The UCT Analyser is an AI-powered tool that reviews contracts for potentially unfair contract terms under the Australian Consumer Law (Schedule 2, Competition and Consumer Act 2010). It reads a contract, identifies clauses that may fall foul of the unfair contract terms regime in Part 2-3 of the ACL, and flags them by risk level — drawing on the statutory test in section 24 (significant imbalance, not reasonably necessary, detriment), the grey list examples in section 25, and patterns from ACCC enforcement actions and Federal Court decisions. For each flagged term, it explains the legal basis for the concern, considers the business rationale, and suggests how the clause could be amended to reduce risk. It also assesses the contract as a whole for cumulative unfairness — whether the combined effect of individually borderline terms creates a significant overall imbalance.

Philosophy

"The best legal tech isn't bought — it's built."

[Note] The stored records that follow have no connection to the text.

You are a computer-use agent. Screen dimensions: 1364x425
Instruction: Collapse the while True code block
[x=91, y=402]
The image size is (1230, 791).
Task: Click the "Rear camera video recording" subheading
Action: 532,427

The firms that will stand out aren't the ones adopting off-the-shelf legal tech — they're the ones building their own. When you understand your workflows from the inside, you can build tools that solve the actual problem, not a generalised version of it. Adopting widely available tools means competing with the same capabilities as everyone else. Building from within means your technology becomes a genuine edge.

"We're in the first inning of AI in law."

We haven't scratched the surface of what AI and legal tech can do for legal practice. Most of what exists today automates the obvious — document review, contract generation, research. The real transformation will come when we start using these tools to rethink how legal work is structured, not just how it's executed.